● Lista zadań:
1. Przedstaw w formie krótkiej listy akapit tekstu źródłowego rozpoczynający się od słów „Też zdarzyło mi się posiedzieć” i zachowaj jego główne informacje.
2. Przekształć w plik CSV o dwóch kolumnach, „polecenie” i „odpowiedź”, fragment zestawienia od linijki zawierającej „Click the dashed OPTION region border” do końca zestawienia, włącznie z obiema granicami. Proszę pominąć obrazy i dać jeden wiersz na każde polecenie, z każdym polem w cudzysłowie i łamaniami linii zamienionymi na spacje.

● Tekst źródłowy:

* * * * * * * * *

Robert Furs dnia 01.02.2015 00:01
trudno napisać wiersz na zadany, konkretny temat, wymaga sporego zaangażowania i czasu, a i tak ciągle człowiek z czegoś nie jest zadowolony, wiem coś o tym :) Ty na pewno możesz być zadowolona z pracy, dobra robota, :) pozdrawiam,
Ewa Włodek dnia 01.02.2015 09:45
no_name:
ooo, to się bardzo cieszę, że zagustowałaś, tym bardziej, że wiem przecież, jaki jest charakter wiersza...Dziękuję Ci najpiękniej, że wstąpiłaś, pobyłaś chwilę i powiedziałaś serdecznie. Pozdrawiam ciepło, z uśmiechami, Ewa

solaris:
to bardzo si cieszę, że mi się udało "wczuć w peela", w końcu prosty, XIX chłop, który w ten sposób bronił siebie jako człowieka przed degrengoladą nie jest łatwym podmiotem do rozgryzienia dziś...Najpiękniejsze dzięki za wizytkę, za dany nam czas i za dobre słowa. Pozdrawiam najserdeczniej, uśmiech dołączam, Ewa

Craonn:
ooo, tom rada, że - wiersz...Cudnościowo dziękuję Ci za odwiedzinki, za lekturę i za gratulacje. Pozdrowienia liczne z dygnięciem i uśmiechem posyłam Tobie, Ewa

Robert Furs:
a wiesz, Robercie, że w tym przypadku to był impuls? Czytałam wróciłam na chwilkę do tematyki krakowskich więzień, wychynął mi "Archanioł", a w jego kontekście - ten wyjątkowy więzień z jego nietuzinkowym modlitewnikiem i wszystkim, co wokół tego się zbudowało. Bardzo mnie ucieszyło Twoje zdanie, że moja robota jest dobra. Bardzo...Najpiękniej ci dziękuję za to, że zaglądnąłeś, pobyłeś ze mną i z peelem i powiedziałeś mądre słowo. Samo serdeczne posyłam Tobie oraz dyg, dyg, uśmiech, uśmiech, Ewa
Alfred dnia 01.02.2015 10:41
Też zdarzyło mi się posiedzieć prawie dwa lata, cóż nie chciałem strzelać do robotników i tak jak ów bohater napisałem zeszyt wierszy,który jest też w prywatnych rękach,niektóre pamiętam do dzisiaj.Twój wiersz jest piękny,doceniam pracę i kunszt,to prawdziwa Poezja Pozdrawiam.😊 serdecznie.😊.

* * * * * * * * *

● Dostarczony materiał:
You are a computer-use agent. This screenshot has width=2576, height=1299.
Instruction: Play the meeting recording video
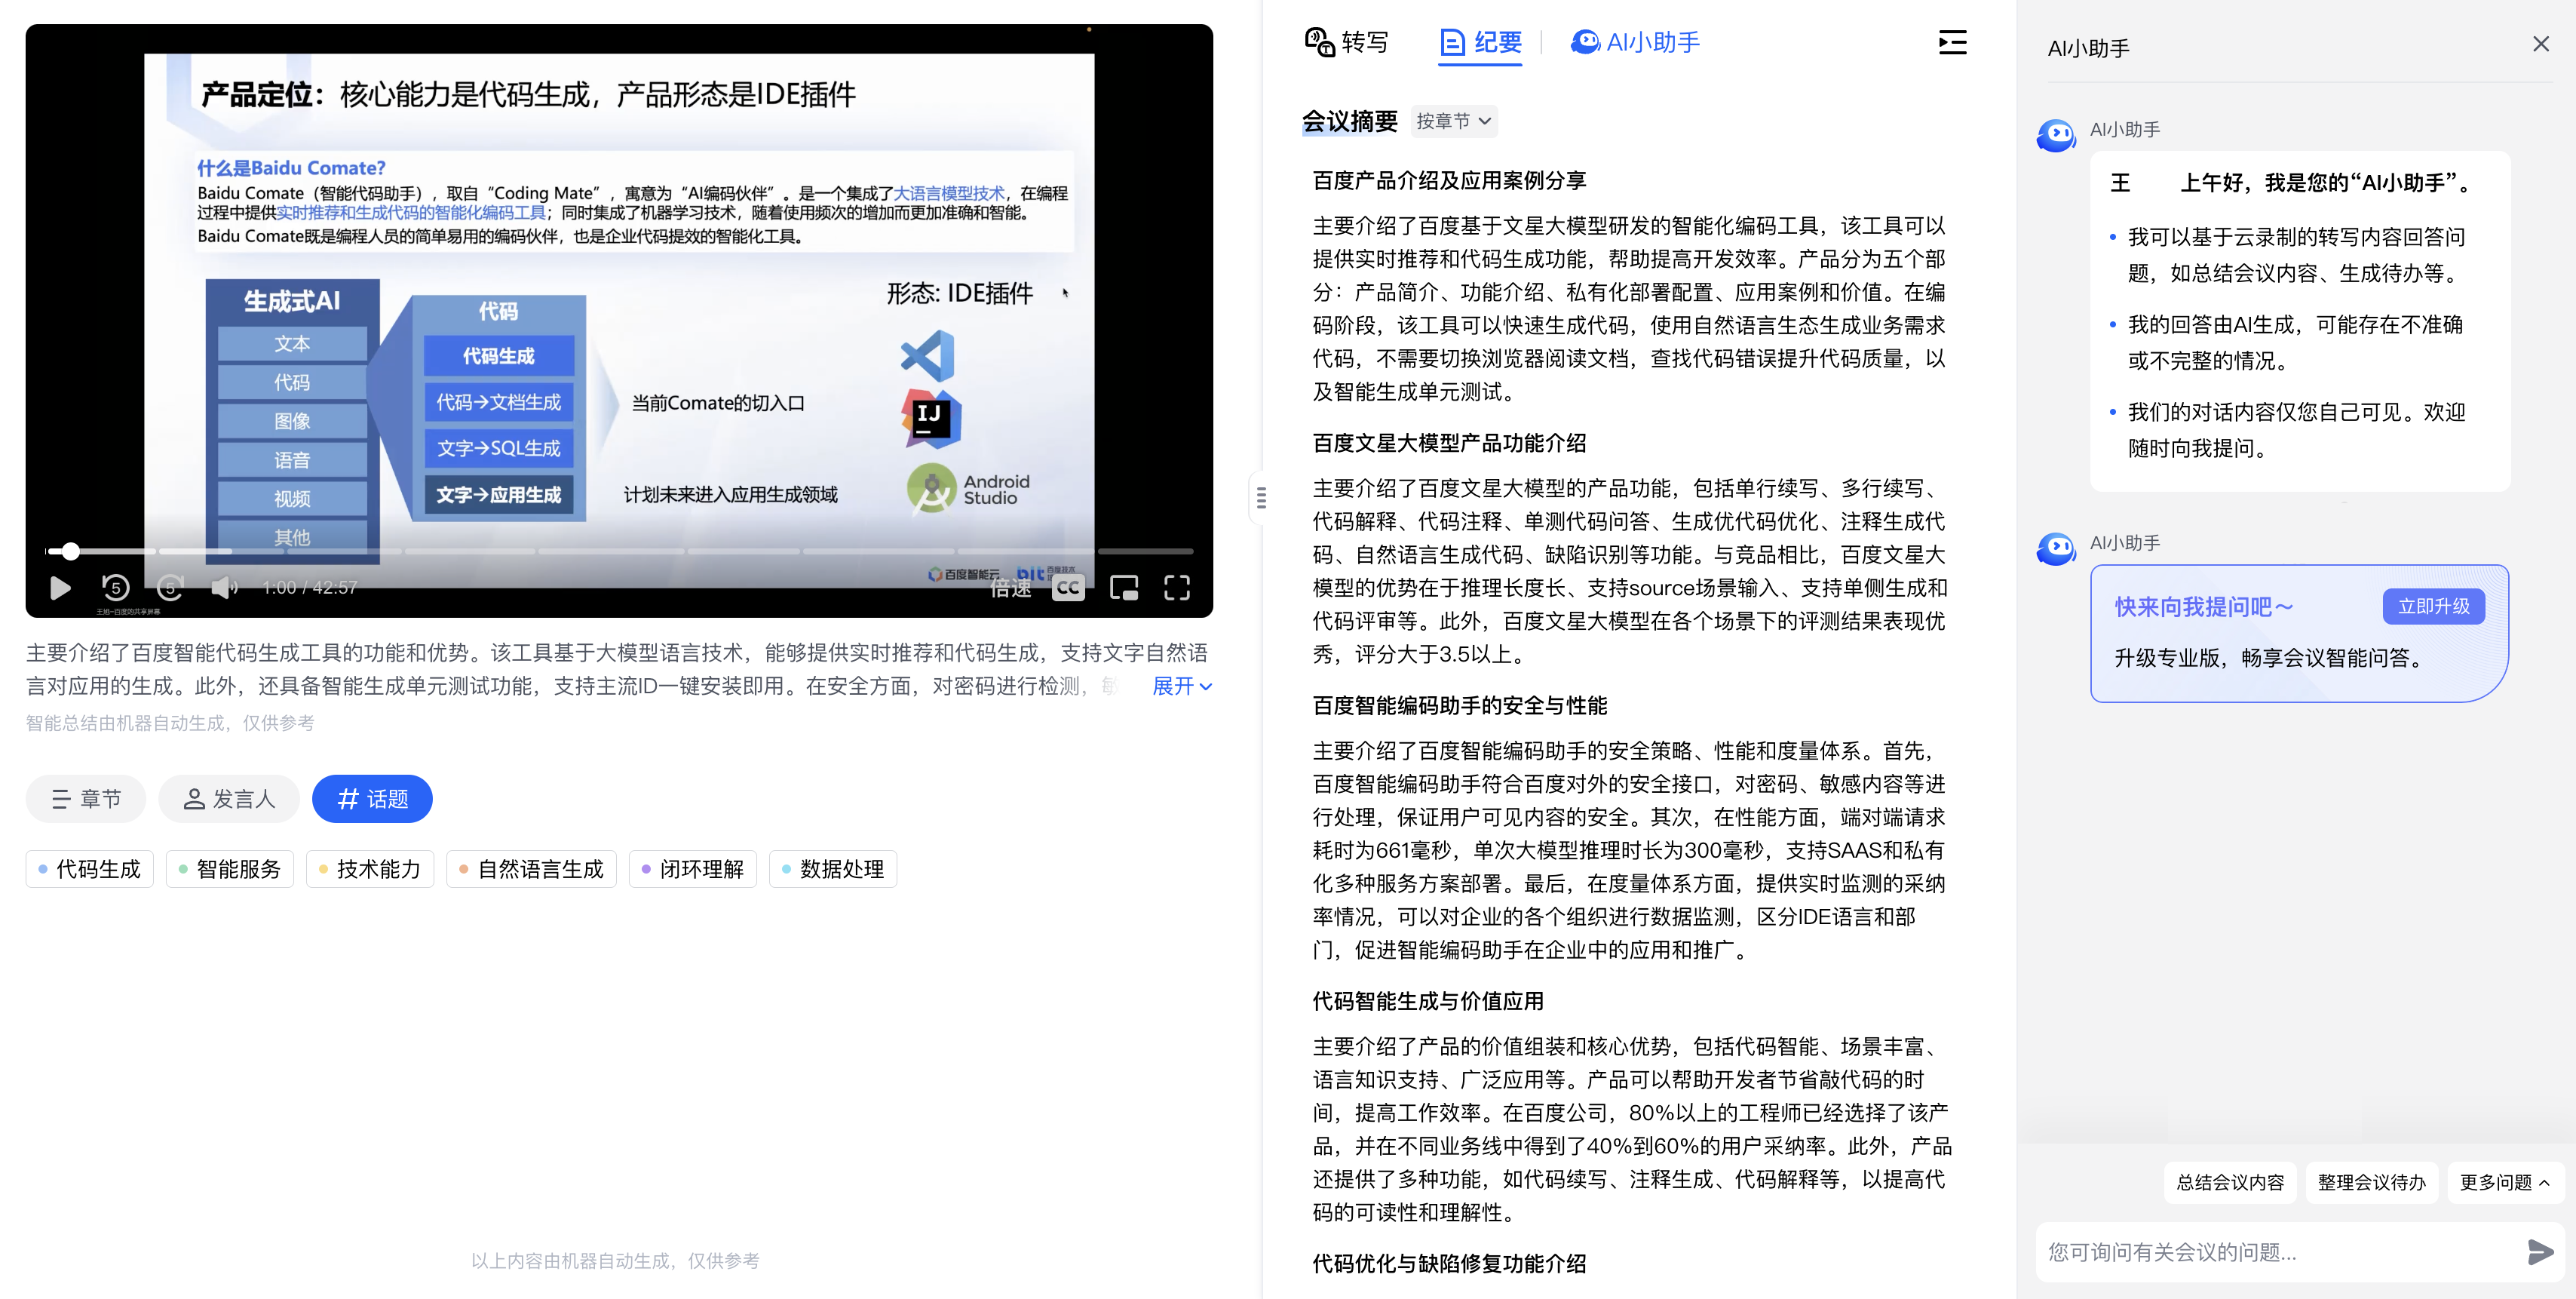(60, 588)
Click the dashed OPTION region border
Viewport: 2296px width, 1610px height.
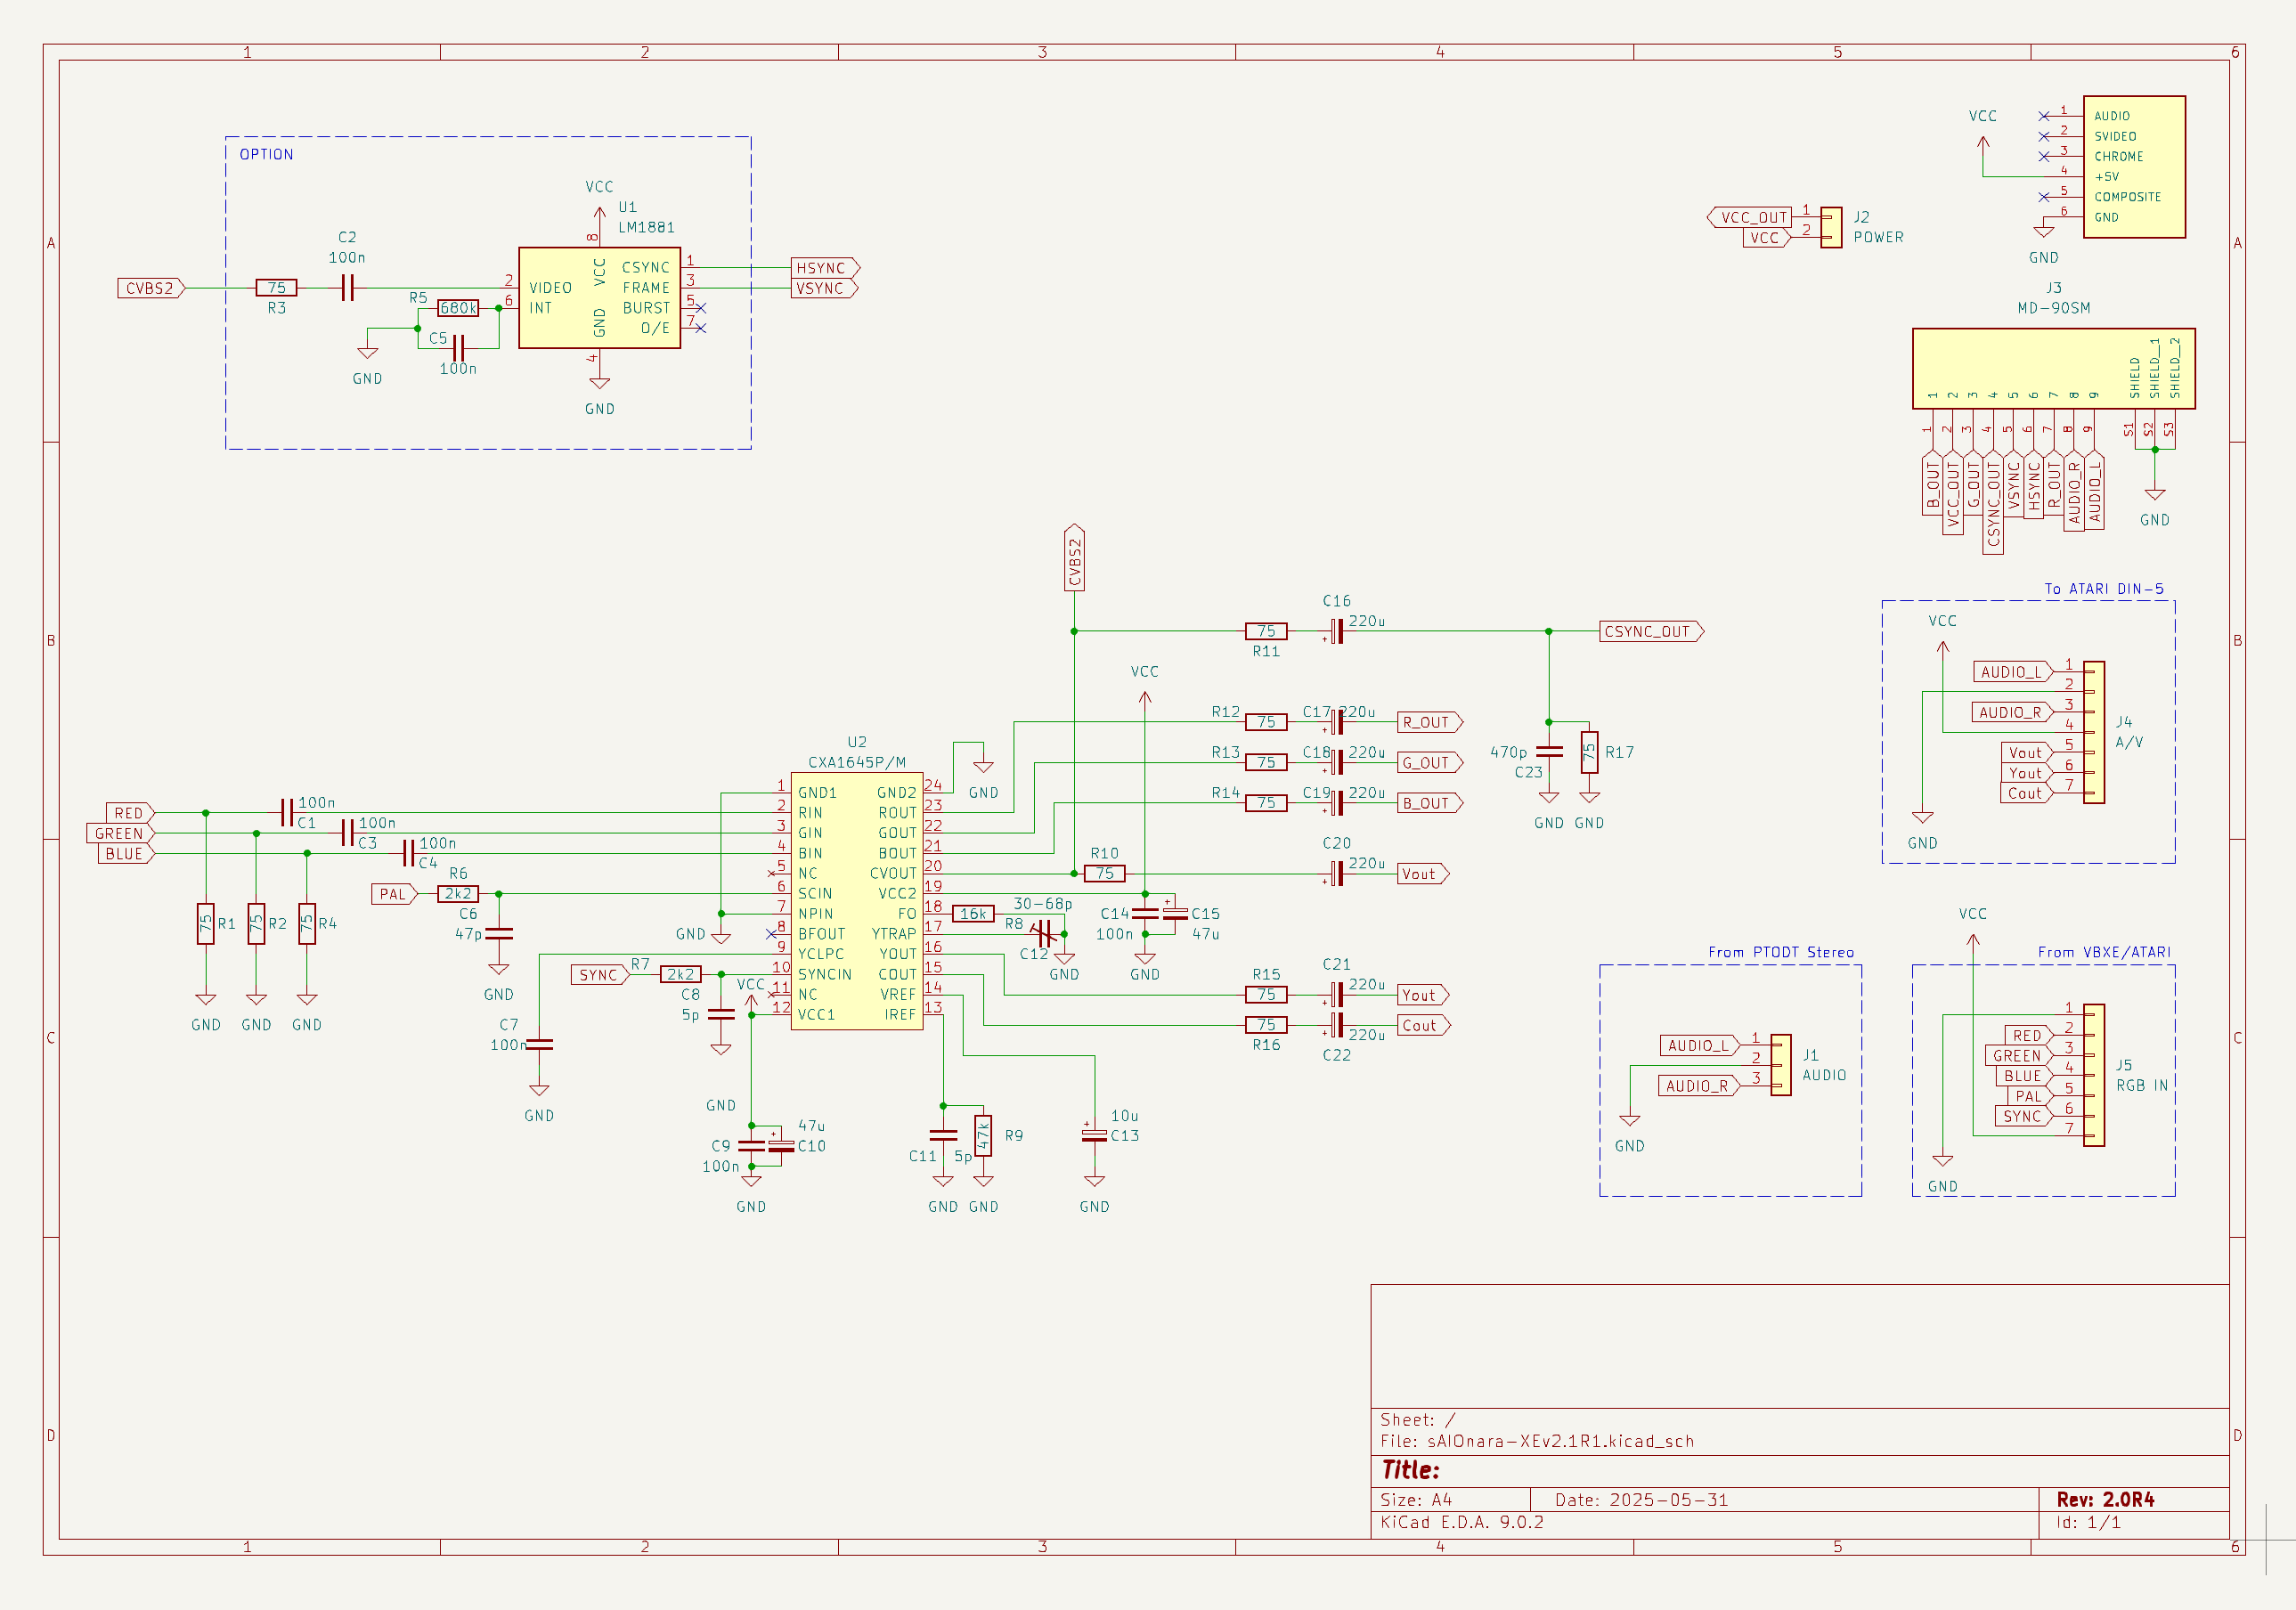pos(488,138)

* * * * * * * * *

● Odpowiedzi:
1.
- Autor komentarza posiedział prawie dwa lata, bo nie chciał strzelać do robotników.
- Podobnie jak bohater wiersza napisał zeszyt wierszy, który także jest w prywatnych rękach.
- Niektóre z tych wierszy pamięta do dzisiaj.
- Uważa omawiany wiersz za piękny, docenia pracę i kunszt autorki, nazywa go prawdziwą Poezją.
- Przesyła serdeczne pozdrowienia.

2.
polecenie,odpowiedź
"Click the dashed OPTION region border Viewport: 2296px width, 1610px height.","pos(488,138)"